This exhibit at the Tacoma Art Museum reframes the American Southwest through Indigenous perspectives, challenging the colonial legacy of its collection. Juxtaposing Georgia O’Keeffe’s iconic works with contemporary voices, “The Abiqueños and The Artist” re-centers untold stories and the people whose ancestral lands shaped, and still shape, the region’s art.
The Tacoma Art Museum is home to the historic Haub collection which focuses largely on colonial artworks of the American Southwest. Such a collection presents a unique challenge for an art museum in the Pacific Northwest. What the Tacoma Art Museum has done in response is both compelling and vital. It has treated the collection as an opportunity for in-house and guest curators to engage in critical dialogue with a complicated past—while also showcasing contemporary visual artists who offer underrepresented perspectives on the subject matter. These artists help tell untold stories and re-center marginalized subjects.
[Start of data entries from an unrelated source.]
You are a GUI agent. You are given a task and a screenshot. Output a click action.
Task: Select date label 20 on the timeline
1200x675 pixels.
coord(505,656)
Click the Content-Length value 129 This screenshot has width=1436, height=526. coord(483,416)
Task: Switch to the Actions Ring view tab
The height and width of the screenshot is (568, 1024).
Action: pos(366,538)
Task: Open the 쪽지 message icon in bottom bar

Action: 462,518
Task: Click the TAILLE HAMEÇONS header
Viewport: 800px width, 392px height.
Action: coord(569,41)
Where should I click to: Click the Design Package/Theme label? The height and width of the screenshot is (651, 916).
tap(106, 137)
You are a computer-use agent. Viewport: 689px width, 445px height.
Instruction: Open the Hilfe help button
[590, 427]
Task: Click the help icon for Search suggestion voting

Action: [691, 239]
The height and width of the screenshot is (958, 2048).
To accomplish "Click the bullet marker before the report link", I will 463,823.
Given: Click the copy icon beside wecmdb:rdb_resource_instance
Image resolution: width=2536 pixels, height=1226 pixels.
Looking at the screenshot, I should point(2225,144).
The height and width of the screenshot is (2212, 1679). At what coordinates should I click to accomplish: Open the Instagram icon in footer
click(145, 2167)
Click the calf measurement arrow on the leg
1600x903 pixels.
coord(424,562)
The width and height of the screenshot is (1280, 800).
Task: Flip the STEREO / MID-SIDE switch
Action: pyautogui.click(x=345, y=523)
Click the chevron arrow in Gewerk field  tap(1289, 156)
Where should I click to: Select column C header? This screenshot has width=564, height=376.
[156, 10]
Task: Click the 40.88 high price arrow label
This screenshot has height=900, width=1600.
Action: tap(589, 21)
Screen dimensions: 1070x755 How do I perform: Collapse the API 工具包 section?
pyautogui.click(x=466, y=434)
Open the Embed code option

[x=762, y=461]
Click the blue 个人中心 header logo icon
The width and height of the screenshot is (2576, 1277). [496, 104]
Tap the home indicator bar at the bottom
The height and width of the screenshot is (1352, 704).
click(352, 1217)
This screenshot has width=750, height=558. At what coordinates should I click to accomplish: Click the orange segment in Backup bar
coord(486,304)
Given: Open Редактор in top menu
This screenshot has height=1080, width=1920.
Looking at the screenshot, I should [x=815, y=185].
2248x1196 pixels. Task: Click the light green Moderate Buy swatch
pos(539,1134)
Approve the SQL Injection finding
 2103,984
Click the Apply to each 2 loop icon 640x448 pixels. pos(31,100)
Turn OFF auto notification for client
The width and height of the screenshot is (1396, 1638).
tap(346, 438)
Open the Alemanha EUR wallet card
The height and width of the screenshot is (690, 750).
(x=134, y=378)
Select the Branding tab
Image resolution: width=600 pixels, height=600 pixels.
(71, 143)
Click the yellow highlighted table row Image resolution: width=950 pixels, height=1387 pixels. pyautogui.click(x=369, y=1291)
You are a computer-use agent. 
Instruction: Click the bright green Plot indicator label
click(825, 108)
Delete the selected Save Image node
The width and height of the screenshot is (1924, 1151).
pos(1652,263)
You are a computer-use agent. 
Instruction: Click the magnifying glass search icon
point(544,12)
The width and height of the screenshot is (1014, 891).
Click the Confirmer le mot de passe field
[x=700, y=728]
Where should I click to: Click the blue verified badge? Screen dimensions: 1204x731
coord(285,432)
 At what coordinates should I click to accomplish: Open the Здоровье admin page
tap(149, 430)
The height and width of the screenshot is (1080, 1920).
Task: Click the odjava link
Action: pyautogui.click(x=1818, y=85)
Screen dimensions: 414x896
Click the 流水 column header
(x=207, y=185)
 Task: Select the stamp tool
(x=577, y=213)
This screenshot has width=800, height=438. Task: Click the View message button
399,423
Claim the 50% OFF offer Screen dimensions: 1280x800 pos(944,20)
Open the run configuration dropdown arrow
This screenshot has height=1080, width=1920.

Examples of this curatorial approach include recent exhibitions such as: Finding Home: The Chinese American West , Blackness is…the Refusal to be Reduced, and Nepantla: The Land is the Beloved. The final show in this current series addresses the peoples and lands among whom the renowned artist Georgia O’Keeffe lived for many years. The Abiqueños and The Artist juxtaposes O’Keeffe’s work from Abiquiú, New Mexico with narratives of the Genízaro peoples, Indigenous to that land.
Art scholars have long referred to this area as “O’Keeffe Country”—a term that alarmingly erases the sacred, ancestral significance of the land to its original inhabitants.

Photographer Russel Albert Daniels captures Maurice Archuleta a descendant of the Genízaro community, posed in the shadow of a dried cholla plant. Archuleta is a local dancer and artist who engages with these landscapes not merely as aesthetic forms, but as connective tissue, linking him to his ancestors.

O’Keeffe’s art is undeniably beautiful. The shapes and colors she introduced to the Western art world were striking and often unfamiliar, capturing the natural beauty of the American Southwest. Yet her modernist approach is also marked by a certain coolness, a detachment. A solitary figure, she abstracted the land, mountains, and flowers around her—rendering them in a reverent but analytical manner.
Guest curator Patricia Norby provides crucial context. The exhibit reminds us: people lived here—and still do. They hold festivals, dance, and raise families on this land. These landscapes do not belong to O’Keeffe alone. Our understanding is richer when we engage with the full, layered histories they represent.